* Given task
Answer these from the passage on fearing God:
1. According to the passage, what did God tell Jacob not to fear doing?
2. What did God do for the midwives who feared Him?
3. What words does Saul say after he offered the sacrifice without Samuel?

* Text passage
================================
But it’s striking that this was not servile terror or dread, since throughout the lives of the patriarchs, God was also coming to them regularly and saying “fear not.” “Fear not, Abram; I am thy shield, and thy exceeding great reward” (Gen. 15:1). And to Isaac: “Fear not, I am with thee, and will bless thee, and multiply thy seed for my servant Abraham’s sake” (Gen. 26:24). And when Jacob had heard that his son Joseph was still alive, God said, “fear not to go down into Egypt; for I will there make of thee a great nation” (Gen. 46:3).
This combination continues throughout the rest of Scripture. God’s faithful fear Him and obey Him, and He repeatedly assures them not to fear and blesses them. The midwives feared God and did not obey Pharaoh’s command to expose the Hebrew baby boys, and God blessed their houses (Ex. 1:21). They feared God and so they were fearless and received God’s blessing. But the converse is also true: those who fear man or the world disobey God and lose His blessing. So for example, when Saul offered the sacrifice without Samuel, he says, “I feared the people, and obeyed their voice” (1 Sam. 15:24). And the kingdom was torn from Saul.
================================
* Given data

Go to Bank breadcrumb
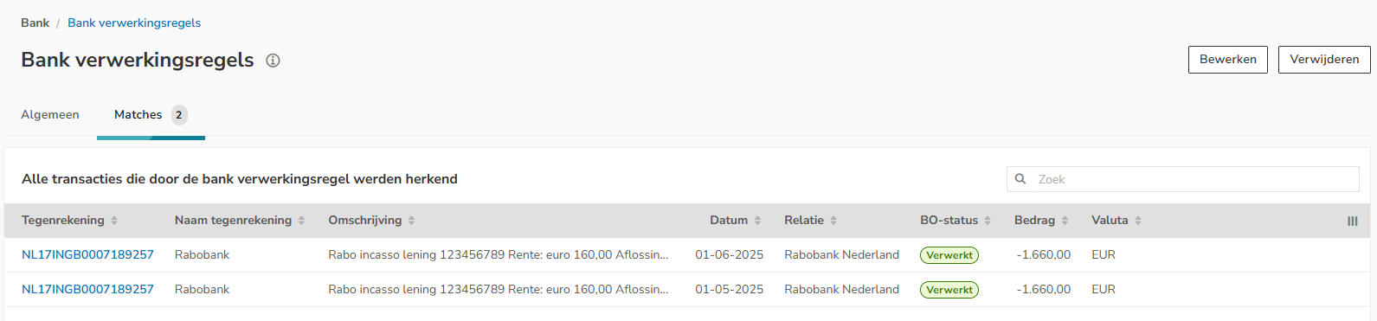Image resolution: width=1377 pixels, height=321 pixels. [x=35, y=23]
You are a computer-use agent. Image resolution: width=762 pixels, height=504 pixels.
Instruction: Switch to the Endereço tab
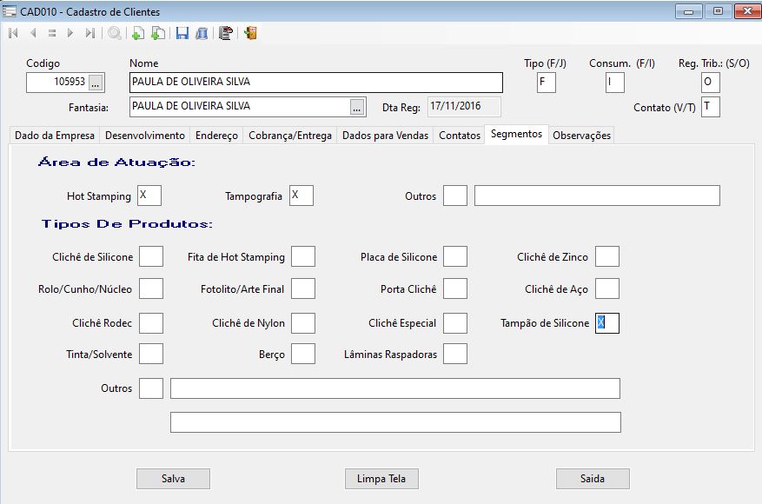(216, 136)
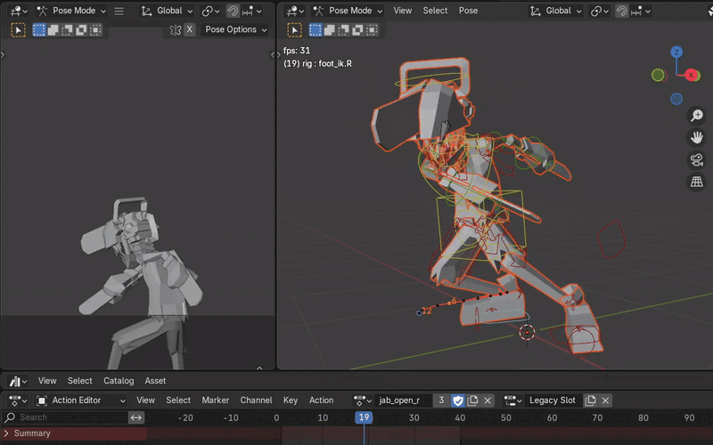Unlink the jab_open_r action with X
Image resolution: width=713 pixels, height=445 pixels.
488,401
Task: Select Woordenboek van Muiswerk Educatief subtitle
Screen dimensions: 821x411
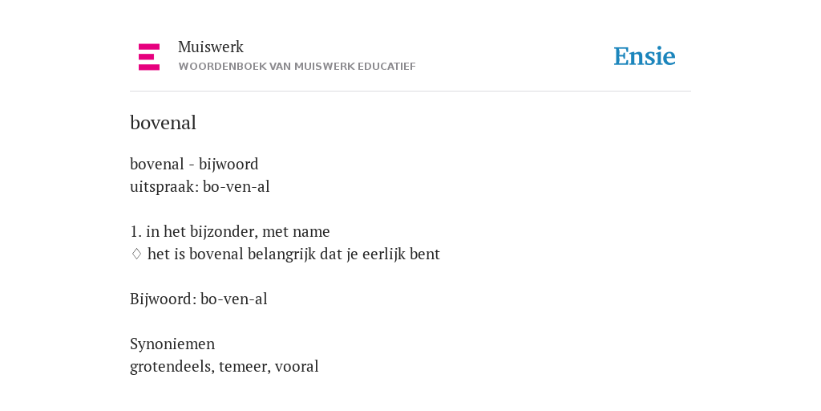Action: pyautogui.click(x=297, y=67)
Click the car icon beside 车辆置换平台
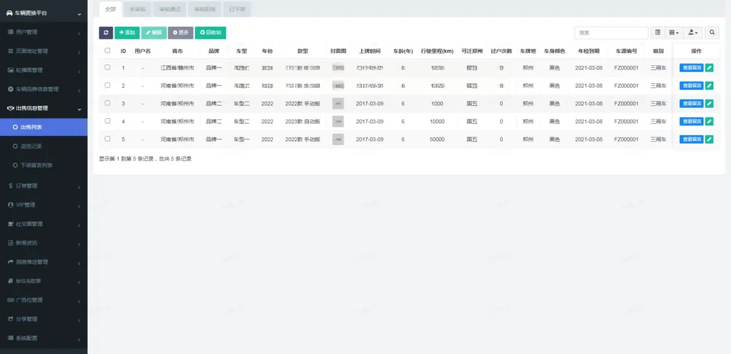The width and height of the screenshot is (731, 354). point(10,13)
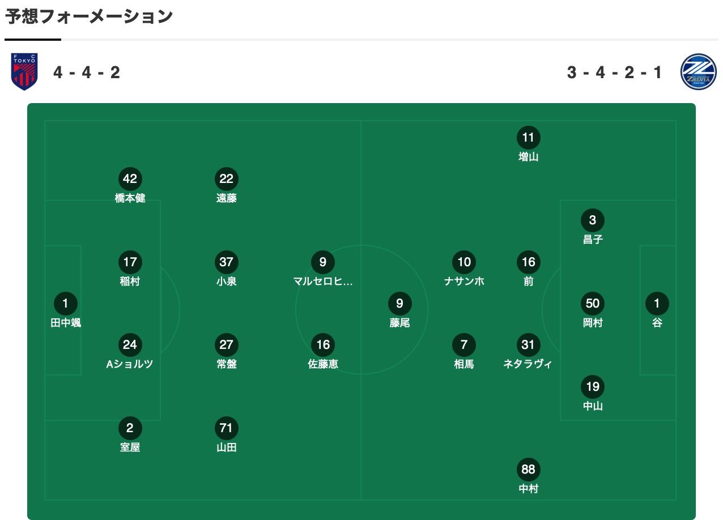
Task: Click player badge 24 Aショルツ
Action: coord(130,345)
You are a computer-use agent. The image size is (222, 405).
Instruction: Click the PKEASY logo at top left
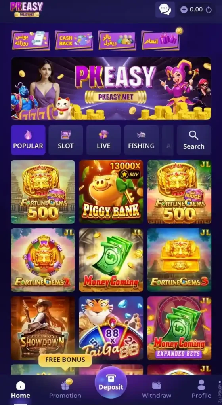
================================
* The solution
1. Going down into Egypt.
2. He blessed their houses.
3. "I feared the people, and obeyed their voice."